Stored items
+ + + + + + +

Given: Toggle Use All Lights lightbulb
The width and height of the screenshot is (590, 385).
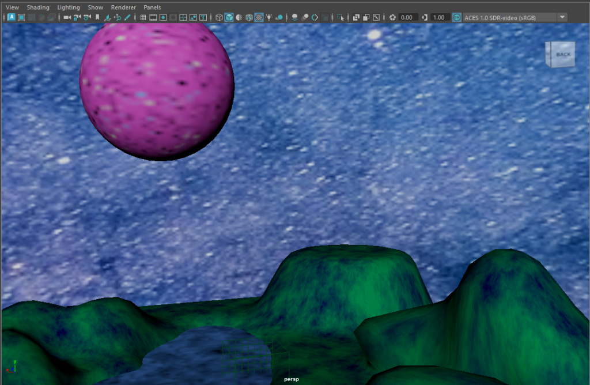Looking at the screenshot, I should pos(269,17).
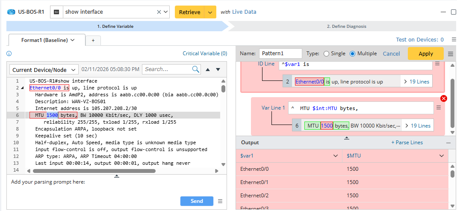Collapse the Ethernet0/0 block on line 2

point(22,88)
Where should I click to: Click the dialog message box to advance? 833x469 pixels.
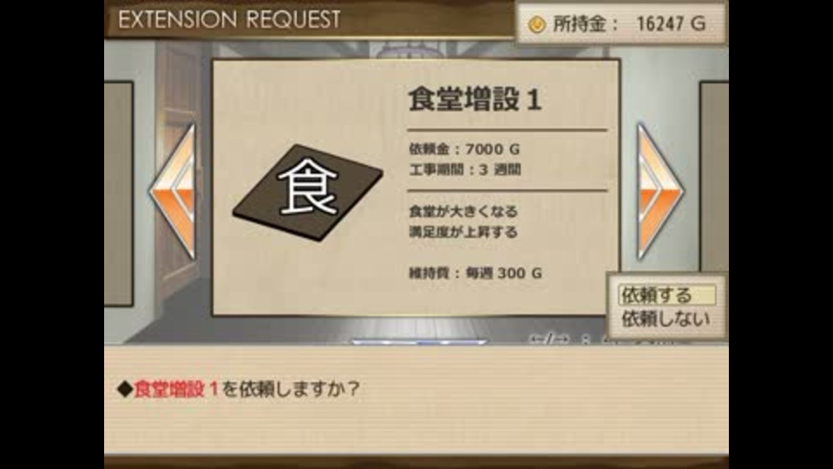tap(416, 400)
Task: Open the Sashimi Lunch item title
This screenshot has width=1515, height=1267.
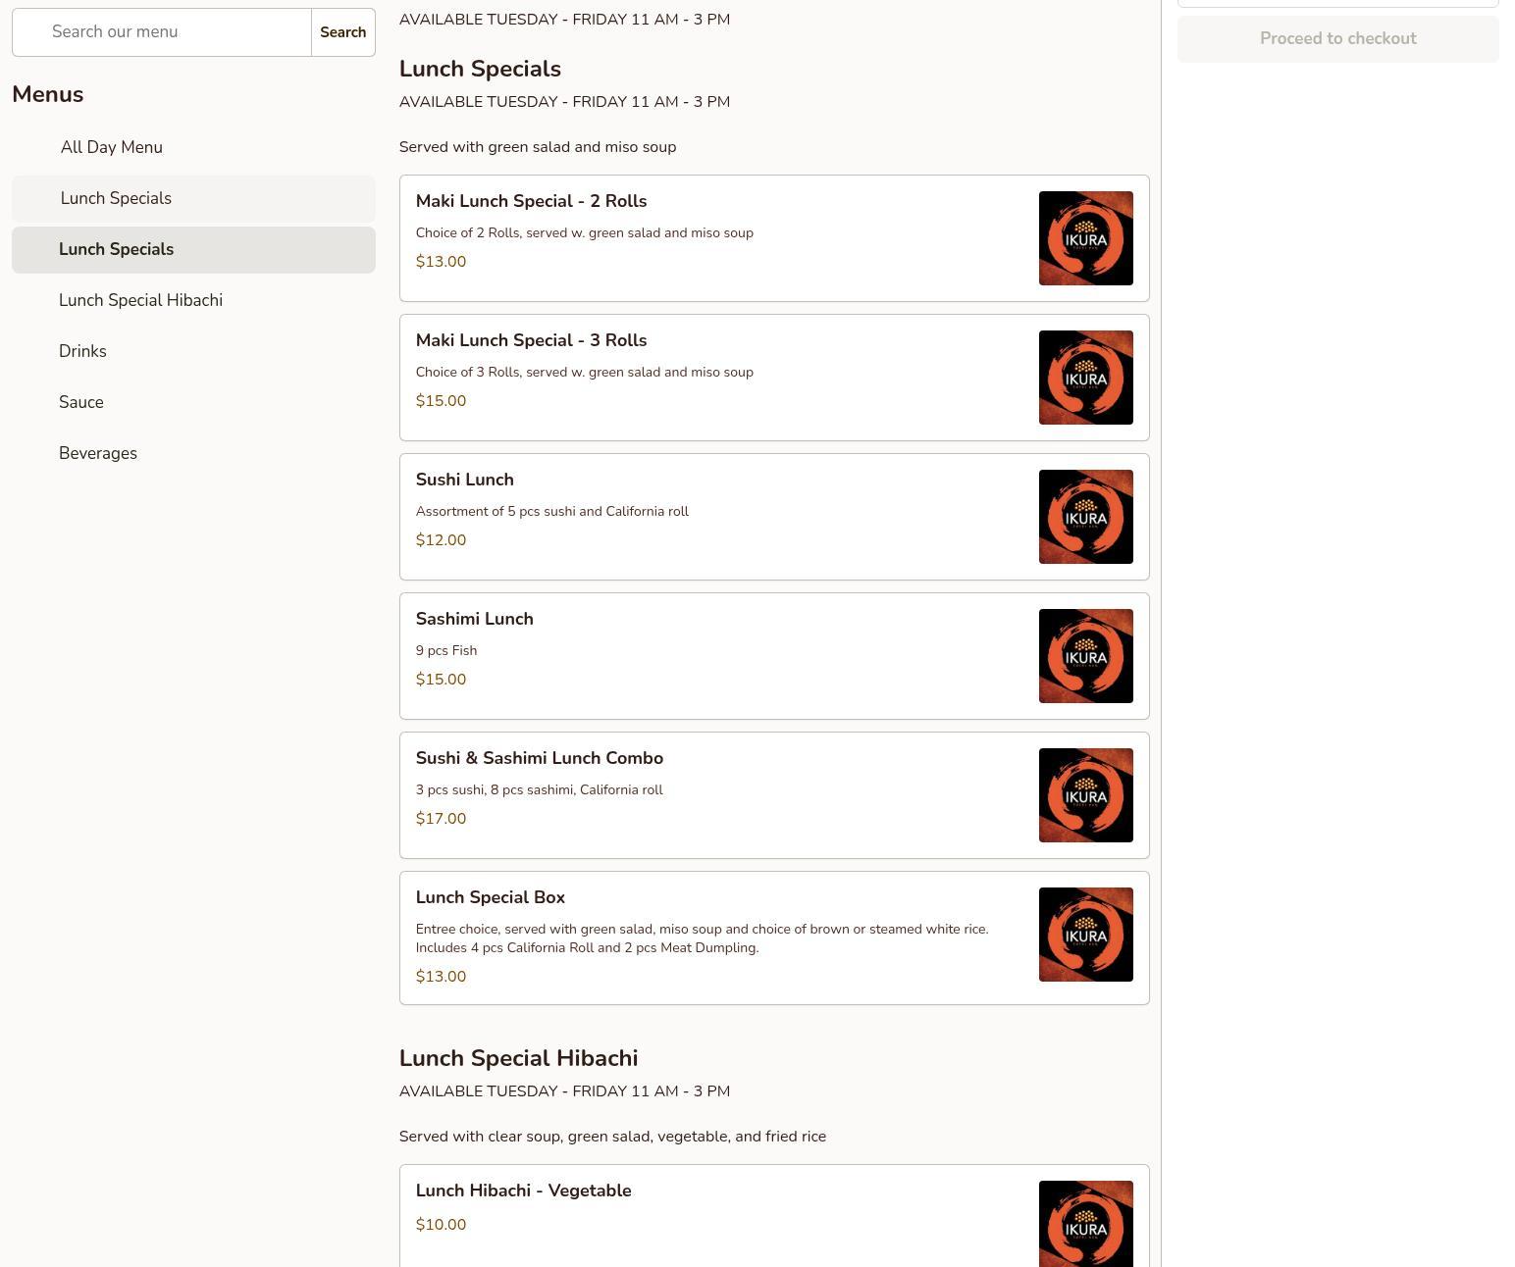Action: click(474, 619)
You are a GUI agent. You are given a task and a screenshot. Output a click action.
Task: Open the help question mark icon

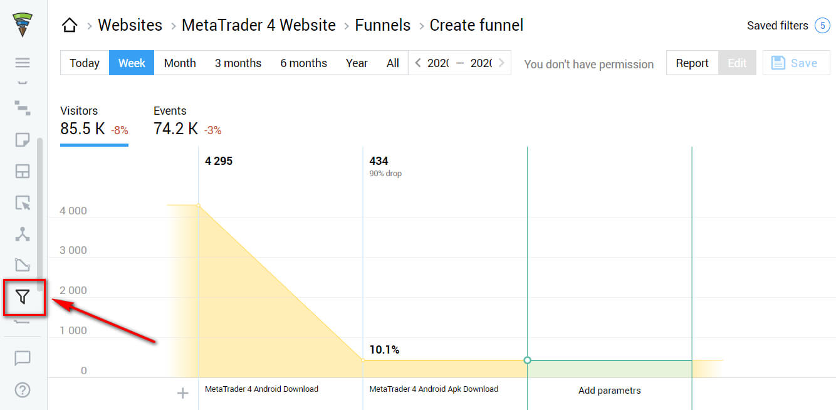pyautogui.click(x=23, y=390)
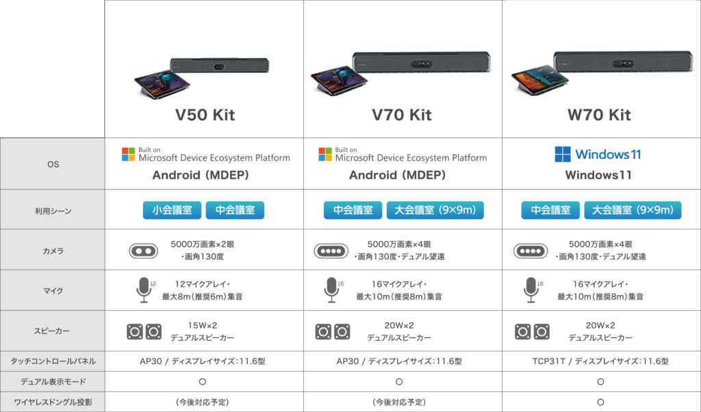Screen dimensions: 701x412
Task: Click the dual-lens camera icon for V50
Action: pos(144,251)
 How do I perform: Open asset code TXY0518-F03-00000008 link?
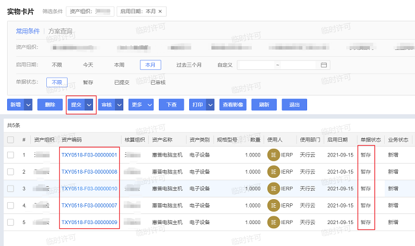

+ + + + + + +

EXERCISE DESCRIPTION >> Only the text of the records belongs in the answer; reproduce it verbatim, with no pictures.

EXERCISE OUTPUT >>
Given: Toggle Use All Lights lightbulb
The width and height of the screenshot is (590, 385).
Looking at the screenshot, I should pos(269,17).
Collapse the Ethernet0/0 block on line 2

point(22,88)
Where should I click to: Click the dialog message box to advance? 833x469 pixels.
tap(416, 400)
Task: Open the Sashimi Lunch item title
This screenshot has width=1515, height=1267.
Action: click(474, 619)
You are a GUI agent. You are given a task and a screenshot. Output a click action.
Task: Open the help question mark icon

pyautogui.click(x=23, y=390)
Screen dimensions: 701x412
Task: Click the dual-lens camera icon for V50
Action: pos(144,251)
 How do I perform: Open asset code TXY0518-F03-00000008 link?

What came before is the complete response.